| Приведённый текст |
┌──

Временность толкает человека конструировать смысл жизни. Культурные смыслы можно рассматривать как вехи, позволяющие выйти на переживание осмысленности жизни, которое, разумеется, во многом остается спонтанным. На своем «живом» опыте человек понимает, что значат культурные оценки и интерпретации в его конкретной, реальной жизни. Экзистенциальный опыт – всегда живой опыт, связанный с историей жизни, которая никогда не дописана до конца (об экзистенциальном опыте как становлении личной истории см.: [Касавина 2013]).

 

          От субъективности к объективности и обратно

Итак, в понимании экзистенциального опыта важно сделать акцент на культурной, ценностной обусловленности экзистенции. Ценностная интерпретация экзистенциального опыта сегодня активно предлагается социально-гуманитарными науками, тем самым обеспечивая практическую работу с экзистенцией. В.В. Знаков, разрабатывающий проблематику экзистенциального опыта в психологии, определяет его в том числе как осуществление ценностно-смысловой регуляции жизни человека. Особую значимость в этом процессе он отводит выходу субъекта за пределы конкретного содержания события (ситуации), включения его в более широкий контекст человеческого бытия. Согласно Знакову, в процессе метаперсональной самоинтерпретации человек понимает и определяет себя не только посредством своего внутреннего мира, но и через других людей, общество и универсум (см. [Знаков 2013]).

Процесс усматривания субъектом смысла и ценности в своей индивидуальной жизни можно интерпретировать как опыт пограничных ситуаций – пограничных не только в плане их кризисности для человека. Они предполагают сквозной взгляд на себя, жизнь, повседневность через призму приближения к фундаментальным измерениям бытия, видение жизни в ракурсе ее предельных оснований. Иными словами, пограничный опыт связан не только с переломными ситуациями. Он имеет другое измерение - трансцендентальное, которое всегда с нами, потому что образует структуру сознания, хотя неодинаковую в разных культурах и эпохах.

Экзистенциально-феноменологический подход должен быть дополнен культурно-историческим анализом становления экзистенциального опыта, его пониманием в аспектах соотнесенности человека с традициями и ценностями культуры, в поле которой разворачивается экзистенциальное становление и выбор личности. Причем этот анализ в той или иной форме проводят сами представители экзистенциально-феноменологической философии, стремящиеся преодолеть ее ограниченность. Решение такой задачи рождало понятия, фиксирующие уже не только субъективность, но и интерсубъективность опыта. Например, это понятие экзистенциальной коммуникации К. Ясперса. В «Кризисе европейских наук» Э. Гуссерль разрабатывает концепцию жизненного мира в контексте исторических a priori, проясняющих и дополняющих хайдеггеровские экзистенциалы.

└──

| Исходные данные |

┌──

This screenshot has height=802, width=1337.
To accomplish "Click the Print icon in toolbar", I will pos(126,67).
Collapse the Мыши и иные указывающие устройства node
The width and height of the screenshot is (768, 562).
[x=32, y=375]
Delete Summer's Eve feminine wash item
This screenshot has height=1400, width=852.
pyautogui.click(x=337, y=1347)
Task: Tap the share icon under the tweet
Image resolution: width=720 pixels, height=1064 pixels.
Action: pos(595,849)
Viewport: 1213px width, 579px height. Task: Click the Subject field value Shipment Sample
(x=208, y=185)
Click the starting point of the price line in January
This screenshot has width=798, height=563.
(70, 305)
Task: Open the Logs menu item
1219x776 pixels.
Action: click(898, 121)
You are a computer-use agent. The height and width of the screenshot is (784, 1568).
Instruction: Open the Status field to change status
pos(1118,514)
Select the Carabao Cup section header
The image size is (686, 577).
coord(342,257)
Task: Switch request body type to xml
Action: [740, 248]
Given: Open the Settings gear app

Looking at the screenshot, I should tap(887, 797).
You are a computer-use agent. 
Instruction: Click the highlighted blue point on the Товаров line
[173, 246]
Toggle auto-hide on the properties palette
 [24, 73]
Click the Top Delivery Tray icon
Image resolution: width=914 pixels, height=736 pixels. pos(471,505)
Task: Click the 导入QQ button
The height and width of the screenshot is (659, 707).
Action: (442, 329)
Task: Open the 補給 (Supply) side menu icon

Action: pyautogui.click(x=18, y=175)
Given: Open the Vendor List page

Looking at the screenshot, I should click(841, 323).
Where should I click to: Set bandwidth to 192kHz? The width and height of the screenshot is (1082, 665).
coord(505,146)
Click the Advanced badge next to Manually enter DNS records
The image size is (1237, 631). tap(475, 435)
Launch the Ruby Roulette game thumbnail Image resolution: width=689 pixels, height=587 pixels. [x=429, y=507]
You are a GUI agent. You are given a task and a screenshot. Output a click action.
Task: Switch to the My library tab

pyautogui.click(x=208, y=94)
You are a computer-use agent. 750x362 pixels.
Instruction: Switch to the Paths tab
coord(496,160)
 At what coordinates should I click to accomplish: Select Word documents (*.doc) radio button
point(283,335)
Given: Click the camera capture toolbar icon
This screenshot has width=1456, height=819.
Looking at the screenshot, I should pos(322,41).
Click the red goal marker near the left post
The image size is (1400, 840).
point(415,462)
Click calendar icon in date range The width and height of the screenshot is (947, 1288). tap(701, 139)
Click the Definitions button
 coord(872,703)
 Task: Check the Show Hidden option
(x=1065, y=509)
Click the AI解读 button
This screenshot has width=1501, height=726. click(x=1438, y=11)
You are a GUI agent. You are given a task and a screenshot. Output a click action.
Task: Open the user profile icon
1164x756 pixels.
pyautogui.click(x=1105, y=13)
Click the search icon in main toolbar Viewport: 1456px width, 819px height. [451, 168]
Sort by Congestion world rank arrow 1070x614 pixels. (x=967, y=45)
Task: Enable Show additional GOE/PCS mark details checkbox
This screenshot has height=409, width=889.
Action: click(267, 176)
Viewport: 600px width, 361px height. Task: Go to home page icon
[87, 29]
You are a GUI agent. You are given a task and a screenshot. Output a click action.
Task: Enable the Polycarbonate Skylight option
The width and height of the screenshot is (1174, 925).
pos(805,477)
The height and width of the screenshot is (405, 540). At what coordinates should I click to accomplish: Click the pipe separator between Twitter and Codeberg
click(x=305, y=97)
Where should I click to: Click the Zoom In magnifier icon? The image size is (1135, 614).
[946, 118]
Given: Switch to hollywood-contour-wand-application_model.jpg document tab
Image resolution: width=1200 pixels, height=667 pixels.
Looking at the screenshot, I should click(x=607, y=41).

└──

| Задания |
(a) Переведите на английский язык предложение из текста об экзистенциальном опыте: «Иными словами, пограничный опыт связан не только с переломными ситуациями.»
(b) Продолжите текст об экзистенциальном опыте, начав сразу после его последнего предложения.
Перечень для этой работы не понадобится.

| Ответы по заданиям |
(a) In other words, borderline experience is connected not only with turning-point situations.

(b)
Современные эпистемологические подходы к проблемам сознания, самосознания и опыта также могут быть использованы для понимания интерсубъективности, «культурности» экзистенциального опыта. В.А. Лекторский подчеркивает культурно-историческую обусловленность категорий «опыт», «субъективное», «самосознание», «Я». Субъективное выступает не столько как изначально данное, сколько как создаваемое субъектом в коммуникативных взаимодействиях с другими людьми в рамках определенной исторически данной культуры. Выделение «внутреннего опыта» в качестве самостоятельного, согласно Лекторскому, сомнительно. То, что представляется объектами «внутреннего опыта», может пониматься как элементы или звенья ориентации во внешнем мире [Лекторский 2001, 159]. Это еще одно напоминание того, что экзистенциальный опыт не формируется и не заключается только внутри человеческого «Я». Он - в сопряжении, на стыке, в совпадении или противостоянии человека и мира, «самобытие» в мире.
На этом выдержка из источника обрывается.